En el supuesto de que la novia vaya con velo, este puede ser largo o corto ya que no existe un acuerdo al respecto y generalmente va a estar realizado en tul o encaje. Al igual que sucede con los vestidos de novias, va a existir una gran variedad de opciones para escoger.

Los zapatos, como norma general, han de ser blancos de medio tacón, ya que no se recomienda que sea un zapato plano ni que posea un tacón excesivamente alto, y pueden estar recubiertos de la misma tela del vestido.
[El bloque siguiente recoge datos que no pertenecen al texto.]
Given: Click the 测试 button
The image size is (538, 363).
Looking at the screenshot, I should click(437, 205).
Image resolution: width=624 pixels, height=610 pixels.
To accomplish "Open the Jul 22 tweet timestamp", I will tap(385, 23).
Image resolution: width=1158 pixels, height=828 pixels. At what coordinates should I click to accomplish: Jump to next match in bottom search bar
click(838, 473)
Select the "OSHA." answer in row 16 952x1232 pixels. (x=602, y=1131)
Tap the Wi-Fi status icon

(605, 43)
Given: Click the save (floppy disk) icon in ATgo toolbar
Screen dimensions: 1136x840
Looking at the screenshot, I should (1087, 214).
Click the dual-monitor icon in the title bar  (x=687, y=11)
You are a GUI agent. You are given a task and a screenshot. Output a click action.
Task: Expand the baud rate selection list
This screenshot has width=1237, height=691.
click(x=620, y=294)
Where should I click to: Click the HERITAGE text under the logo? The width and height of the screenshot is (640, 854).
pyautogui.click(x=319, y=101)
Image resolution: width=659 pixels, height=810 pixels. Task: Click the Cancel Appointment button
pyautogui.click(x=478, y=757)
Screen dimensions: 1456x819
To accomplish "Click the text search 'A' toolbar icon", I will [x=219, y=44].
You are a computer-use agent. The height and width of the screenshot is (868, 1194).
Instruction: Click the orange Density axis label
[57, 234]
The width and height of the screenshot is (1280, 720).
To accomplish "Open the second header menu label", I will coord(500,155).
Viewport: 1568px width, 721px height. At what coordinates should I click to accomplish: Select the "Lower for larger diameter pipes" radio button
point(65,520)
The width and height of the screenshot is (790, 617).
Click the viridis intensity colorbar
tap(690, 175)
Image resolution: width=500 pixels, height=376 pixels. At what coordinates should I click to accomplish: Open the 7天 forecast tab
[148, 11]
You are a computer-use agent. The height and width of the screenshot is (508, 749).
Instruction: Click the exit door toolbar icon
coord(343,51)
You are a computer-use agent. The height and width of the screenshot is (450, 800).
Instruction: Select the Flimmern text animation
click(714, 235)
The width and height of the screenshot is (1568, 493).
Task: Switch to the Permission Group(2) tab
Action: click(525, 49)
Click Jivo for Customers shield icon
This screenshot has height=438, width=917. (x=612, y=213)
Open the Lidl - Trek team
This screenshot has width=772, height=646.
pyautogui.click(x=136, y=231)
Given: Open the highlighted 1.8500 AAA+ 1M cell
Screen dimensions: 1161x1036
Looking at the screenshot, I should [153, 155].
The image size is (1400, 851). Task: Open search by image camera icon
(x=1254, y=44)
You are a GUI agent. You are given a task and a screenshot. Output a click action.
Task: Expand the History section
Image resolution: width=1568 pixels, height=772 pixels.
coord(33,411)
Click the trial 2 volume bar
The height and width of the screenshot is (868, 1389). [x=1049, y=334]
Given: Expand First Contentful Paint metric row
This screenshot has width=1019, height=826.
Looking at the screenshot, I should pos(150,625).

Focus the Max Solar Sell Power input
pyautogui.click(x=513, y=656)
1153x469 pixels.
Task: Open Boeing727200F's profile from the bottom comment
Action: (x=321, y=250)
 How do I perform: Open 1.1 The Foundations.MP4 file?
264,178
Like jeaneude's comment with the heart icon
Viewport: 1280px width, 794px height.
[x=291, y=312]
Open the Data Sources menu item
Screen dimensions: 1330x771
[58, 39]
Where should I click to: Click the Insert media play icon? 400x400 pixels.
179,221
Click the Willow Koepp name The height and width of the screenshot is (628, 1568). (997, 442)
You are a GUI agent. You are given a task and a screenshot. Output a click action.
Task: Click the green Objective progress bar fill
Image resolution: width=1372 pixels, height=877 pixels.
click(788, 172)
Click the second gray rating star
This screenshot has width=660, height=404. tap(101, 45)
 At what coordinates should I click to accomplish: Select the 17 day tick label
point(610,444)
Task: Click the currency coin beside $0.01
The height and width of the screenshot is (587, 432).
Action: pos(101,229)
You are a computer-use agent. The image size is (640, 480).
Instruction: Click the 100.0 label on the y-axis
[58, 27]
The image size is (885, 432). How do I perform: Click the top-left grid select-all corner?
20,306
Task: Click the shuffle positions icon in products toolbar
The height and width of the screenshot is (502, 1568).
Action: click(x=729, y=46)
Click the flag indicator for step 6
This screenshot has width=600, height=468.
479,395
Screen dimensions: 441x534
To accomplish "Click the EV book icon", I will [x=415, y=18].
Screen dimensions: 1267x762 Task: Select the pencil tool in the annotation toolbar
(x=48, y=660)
Según las normas del protocolo que se utiliza para las bodas los zapatos cerrados o casi cerrados en su totalidad van a ser los más elegantes, pero eso no evita que al igual que sucede con el conjunto las opciones sean muy diversas y al final lo que va a prevalecer para escoger los zapatos va a ser el criterio de la novia.

Los guantes han ido desapareciendo paulatinamente de las opciones de vestuario, pero aun hoy en día siguen existiendo novias que los lucen con su traje, estos suelen ser de seda, nylon, encaje o algodón en primavera-verano y de gamuza o piel cuando la boda se celebra en otoño-invierno.

El ramo de flores es otra parte importante en cualquier vestuario de novia, y este debe estar en sintonía con el vestido que se haya elegido para ese día, ha de ser un ramo cómodo de llevar y elegante, ya que va a estar presente en la mayoría de las fotos de la boda. Sí la novia es de estatura pequeña el ramo que lleve ha de ser de tamaño pequeño, con poca caída, y las flores no han de ser grandes para que el ramo no haga a la novia un poco más pequeña. Por su parte una novia de alta estatura pueden elegir ramos más amplios y con algo de caída al igual que sí lo desean las flores que lo componen pueden ser de un tamaño mayor.

Los ramos que normalmente más se utilizan son el de cascada o el tradicional “bouquet” con un lazo en tul, aunque al igual que los diseñadores los floristas van introduciendo combinaciones más modernas y atrevidas en los ramos de boda.

En cuanto a las flores que se suelen poner lo más común es encontrar tulipanes, caléndulas, jacintos, orquídeas, azucenas, jazmines, magnolias, narcisos, etc. Hace unos años se podía distinguir claramente entre las flores de primavera-verano y otoño-invierno, pero actualmente esta tendencia ha desaparecido, ya que prácticamente se pueden encontrar flores durante todo el año.